El ‘terror’ del Ikea

Hay personas que encuentran su gallina de los huevos de oro donde menos se espera. Por ejemplo, en los aparcamientos de los grandes centros comerciales que inundan las ciudades españolas. Es el caso de Juan Antonio R.C., un pequeño delincuente con cinco antecedentes policiales por otros robos, que en poco más de un año sustrajo presuntamente más de 3.000 carros de compra de grandes superficies de la capital para luego venderlos en una chatarrería. Las empresas afectadas cifran el valor de lo robado en 290.000 euros (cada carro tiene un valor de entre 200 y 80 euros). Está claro que a veces las aves más lucrativas tienen ruedas en lugar de plumas.
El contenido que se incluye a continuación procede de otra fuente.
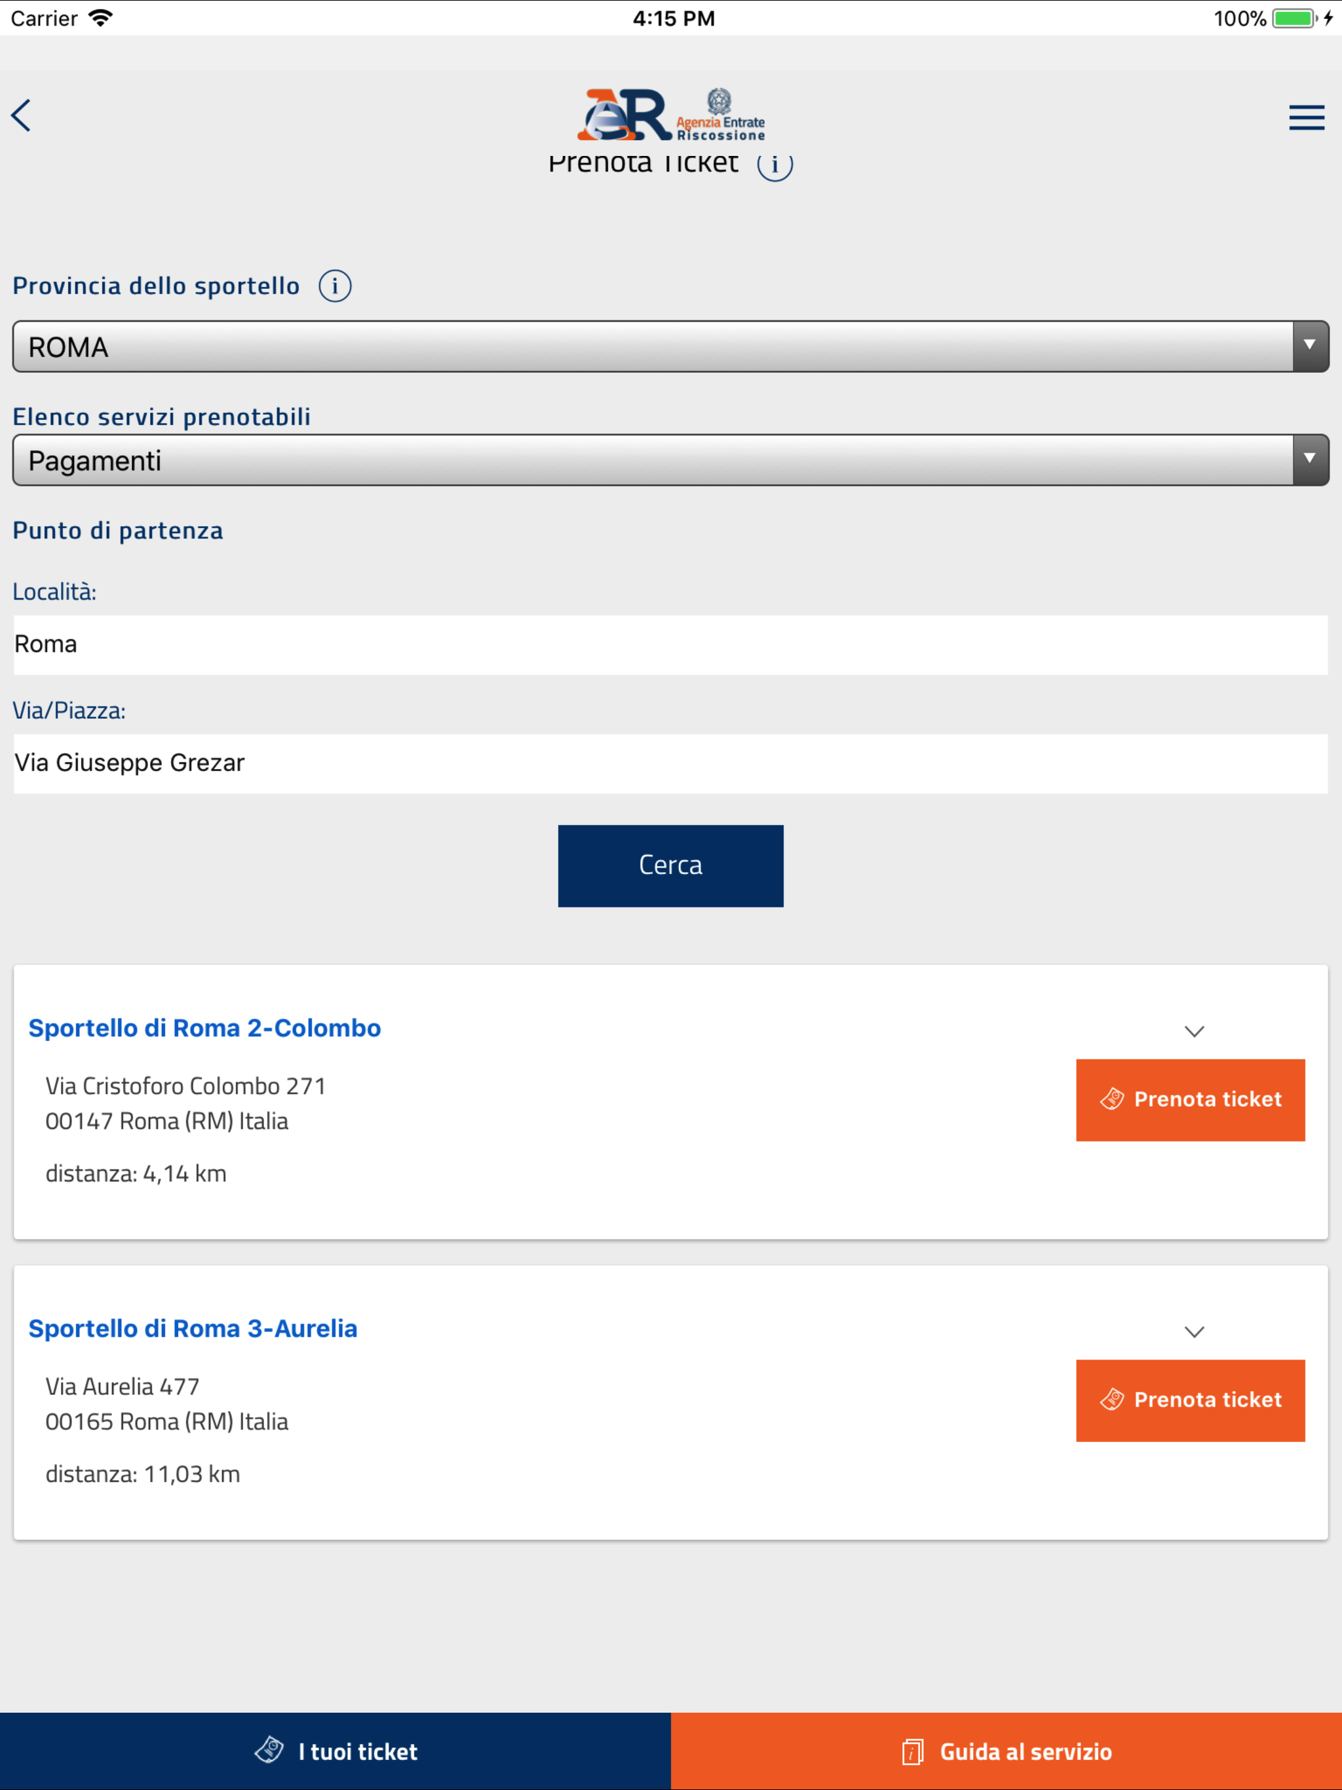Tap the ticket icon in I tuoi ticket
This screenshot has height=1790, width=1342.
(x=269, y=1750)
A Juan Antonio le pilló la Policía el pasado 24 de noviembre después de que se diera un ‘paseo’ por el centro que IKEA tiene en La Gavia, en el ensanche del madrileño barrio de Vallecas, y se llevara en la furgoneta dos carritos del célebre supermercado de muebles ‘mónteseloustedmismo’. Juan Antonio no sospechaba que la Policía, alertada del continuo robo de carritos por los hiper afectados, había ocultado varios GPS en carros de diversos centros comerciales de Madrid. Para mala suerte del caco, uno de los que tomó prestado llevaba uno de los ‘chivatos’ y alertó a la Policía de que aquella estructura metálica con cuatro ruedas se salía de los límites del centro comercial y emprendía un largo viaje. Poco después, Juan Antonio era detenido con las manos en la masa o, mejor dicho, con los carros en la furgoneta cerca de su domicilio, en el Puente de Vallecas.
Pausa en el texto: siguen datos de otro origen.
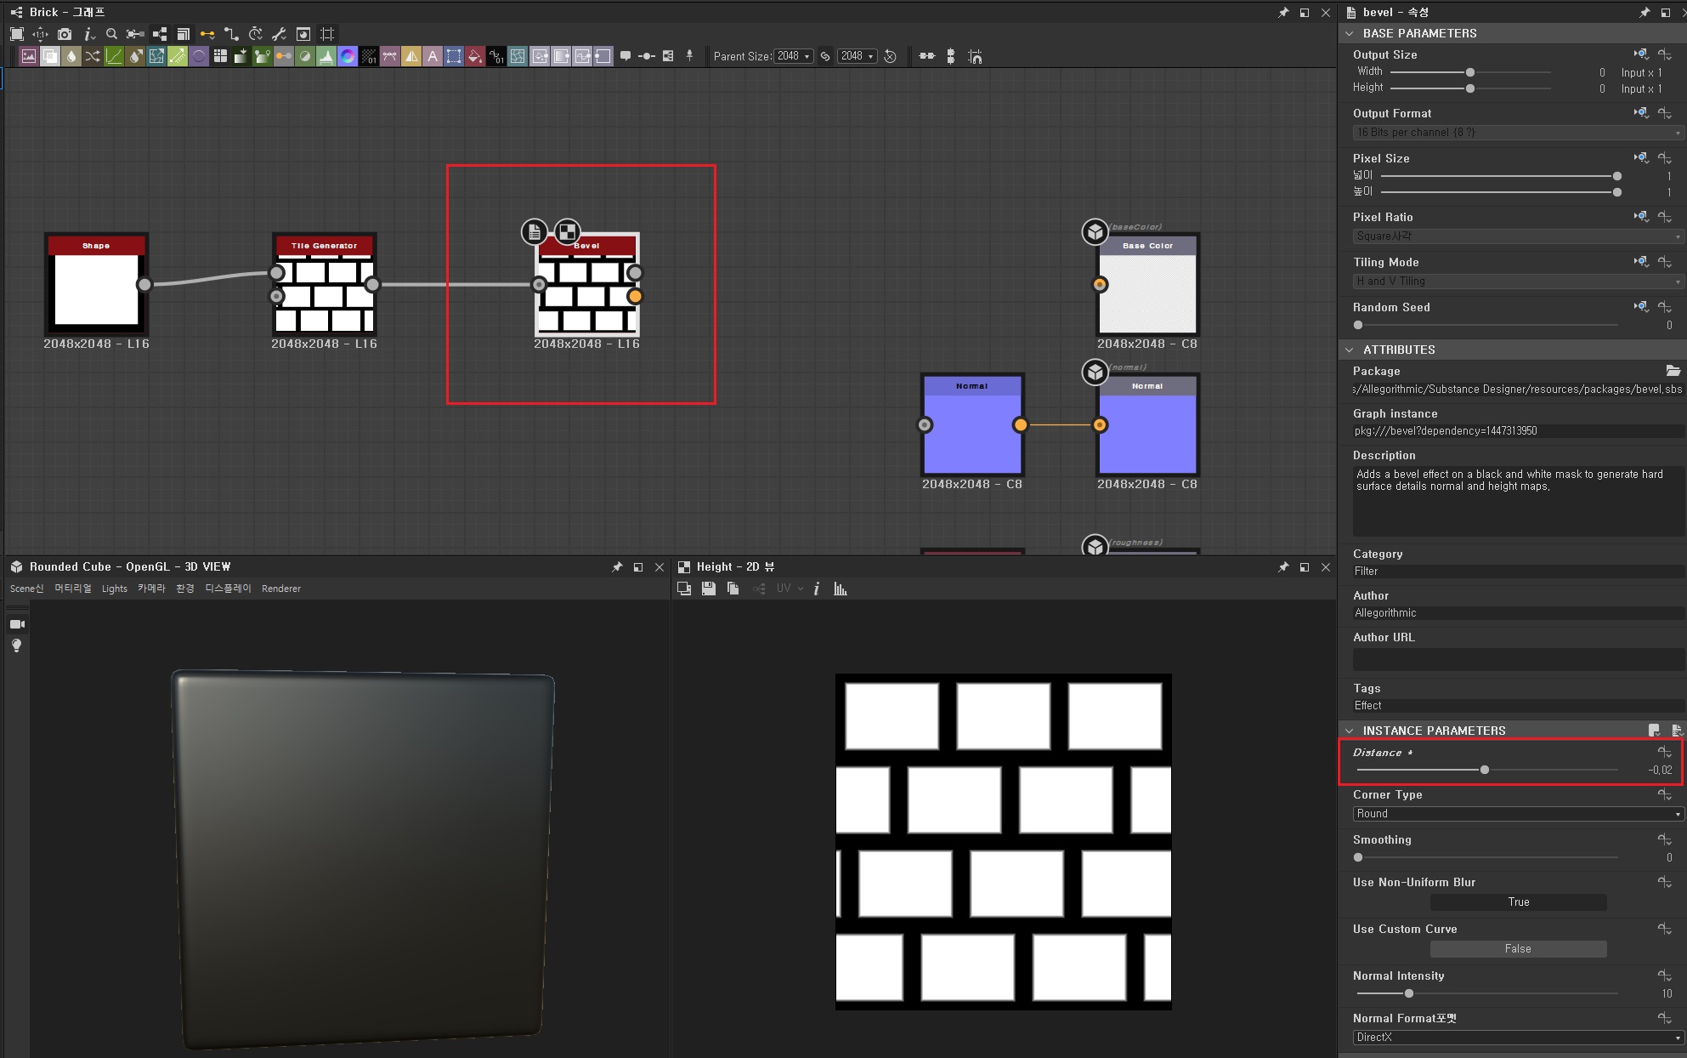
Task: Click the Package folder browse button
Action: click(1673, 371)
Poco después la Policía localizaba la chatarrería a la que supuestamente el ladrón llevaba los carros para venderlos. Situada en la Calle Pirotecnia, de Madrid, sus propietarios han sido acusados de un delito de receptación. Al parecer, tras comprárselos, en lugar de ir a hacer la compra con ellos, los prensaban y revendían al peso. En el momento del registro, los agentes encontraron otros 29 carros de compra. Quince días de ‘trabajo’ del activo caco.

En su declaración, Juan Antonio aseguró que llevaba algo más de un año ‘visitando’ centros comerciales y llevándose carros de compra sin pedir permiso . A diario sustraía un mínimo de dos carritos y no le hacía ascos a ningun hiper, porque además de Ikea sufrieron sus robos Carrefour, Lidl, Toys’r us… Durante todo este tiempo, había actuado por todo Madrid, pero en los últimos tiempo se había vuelto un poco vago y no se movía del barrio, Vallecas, donde vivía, lo que facilitó su captura. Debe ser que a las gallinas de los huevos de oro no les gustan los amigos de los ajeno cuando comienzan a volverse gandules.